Bloomberg
British banks plan a sharp cut in mortgage lending over the next three months amid fears that borrowers will start to default on their debts.
The Bank of England’s (BOE) quarterly credit conditions survey showed lenders plan to reduce the supply of mortgages at the fastest rate since the start of pandemic in early 2020.
Excluding the Covid crisis, the rate of contraction expected was only steeper in one three-month period in 2014 and in immediate aftermath of 2008 financial crisis.
The BOE survey, which was conducted in the three weeks shortly after Russia’s invasion of Ukraine, provided no explanation for plans to tighten lending on property.
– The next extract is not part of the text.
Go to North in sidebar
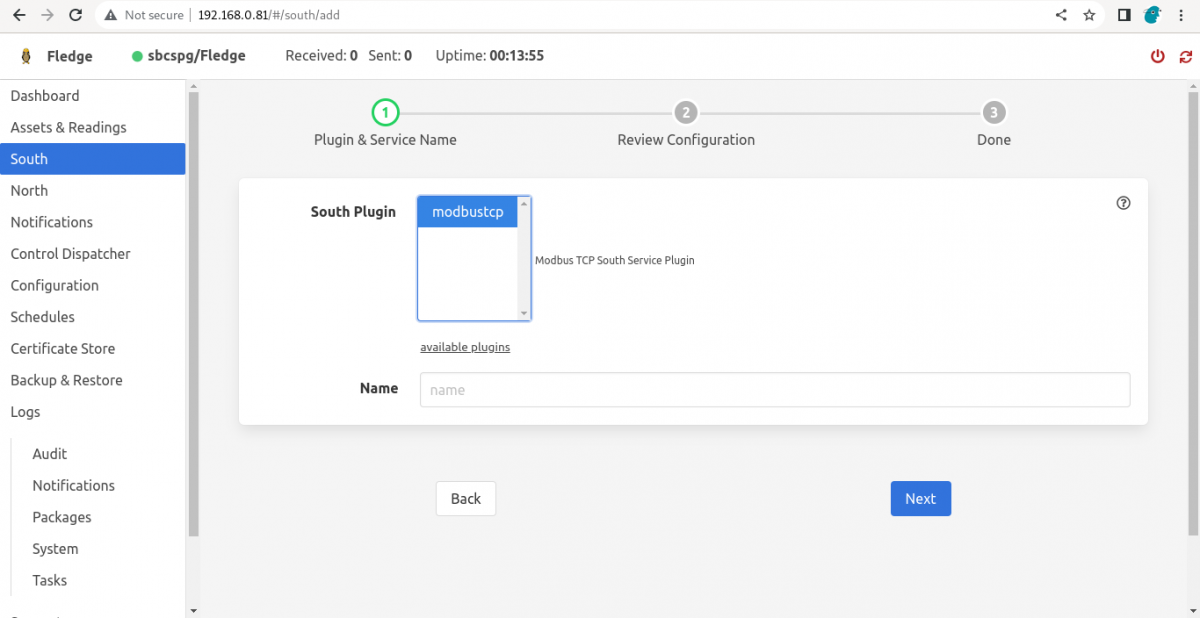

Banks have warned that they expect defaults to rise in the coming three months.
Households are facing a tight cost of living squeeze just as interest rates are rising to tackle soaring inflation, which has hit a 30-year high of 7%. Higher interest rates make the mortgages more
expensive to service.
Despite plans to reduce the supply of lending, banks still expect demand for mortgages from households to increase in coming three months.
Mortgage lending has been fiercely competitive, with the margin made by banks on the products narrowing in the first quarter, the BOE survey also found.
While property lending is tightening, banks still plan to step up provision of unsecured debt like personal loans and credit card debt.
Both demand for and supply off unsecured credit have been increasing for the past year and are expected to continue to rise rapidly in the next three months.